5. Lacking in scruples. Payday loans are designed for those who are usually desperate for money and don’t have the proper credit score to turn to a bank or a credit union for a loan. A payday loan lender, on the other hand, does not care what your financial status is and is happy to lend to people who cannot pay them back immediately – it means that they will make more money in interest payments!
6. Buyer beware!Certain online lenders have been known to apply automatic loan renewals while others can require contractual agreements that prevent the borrower from excusing the debt in bankruptcy court or in a lawsuit.
7. The last resort. When you have nowhere else to turn, a payday loan is meant to infuse you with the cash you need for the moment. The temptation can be very real if you have a bill that’s due and you need money quick.

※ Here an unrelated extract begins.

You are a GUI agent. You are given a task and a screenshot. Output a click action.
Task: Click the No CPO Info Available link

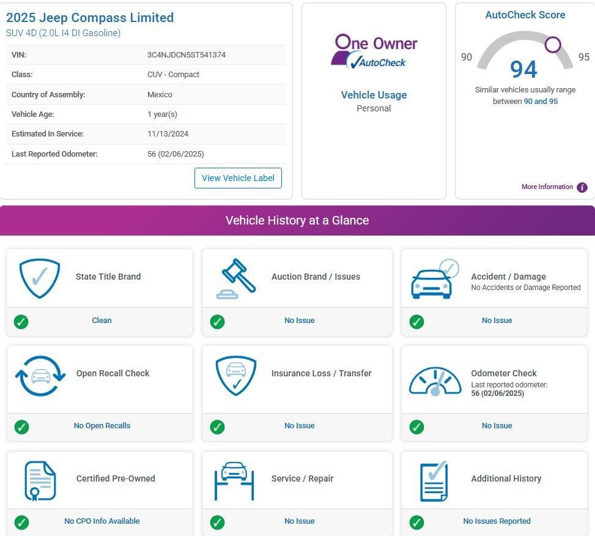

Conclusion Know what you’re getting yourself into. While payday loans are not inherently risky if you can pay them back on time, consider that you will pay a higher interest rate than a normal loan. There are options however, should you get into trouble. There are various non-profit organizations out there that are dedicated to helping people negotiate their payday loan troubles.
Enter into your payday loan cautiously and know the trap that has been set for you if you cannot pay it back soon.